:: EXTRACTED RECORDS ::

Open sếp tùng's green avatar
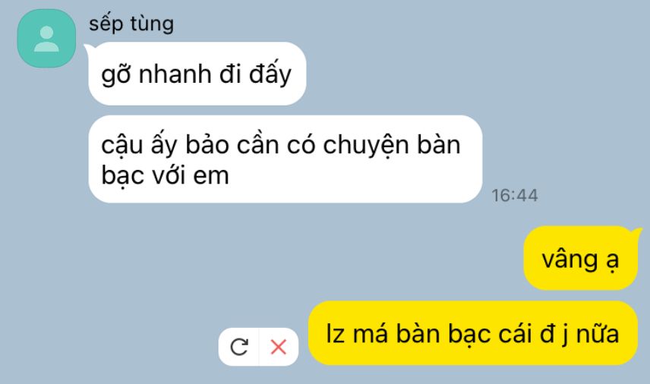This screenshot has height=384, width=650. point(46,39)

:::
:: EXTRACTED RECORDS ::

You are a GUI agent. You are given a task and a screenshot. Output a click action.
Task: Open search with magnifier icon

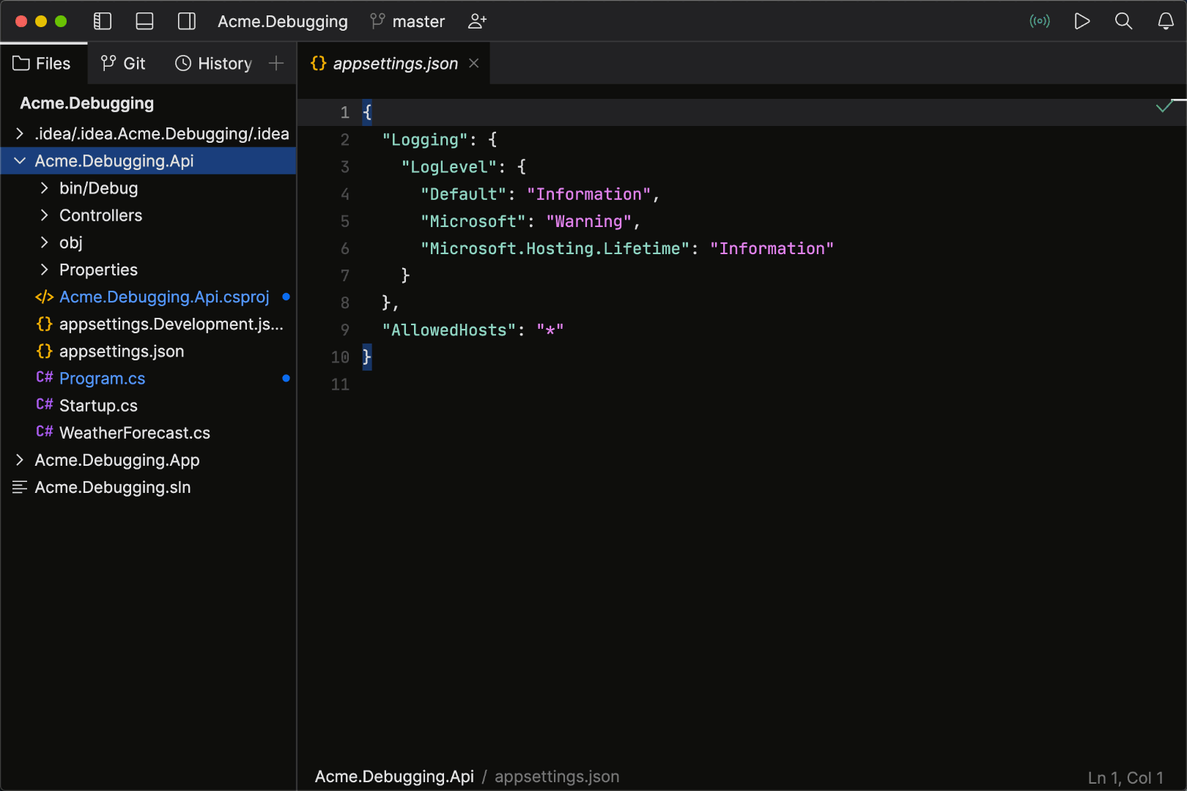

:::
:: EXTRACTED RECORDS ::

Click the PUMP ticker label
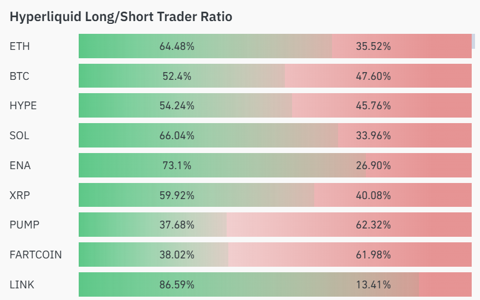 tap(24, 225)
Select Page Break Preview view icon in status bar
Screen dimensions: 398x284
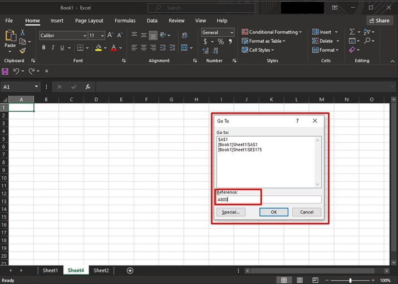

:::

THE TASK. Your task is to list each line of the records with the word "icon".

EXERCISE RESPONSE.
Task: Open search with magnifier icon
Select Page Break Preview view icon in status bar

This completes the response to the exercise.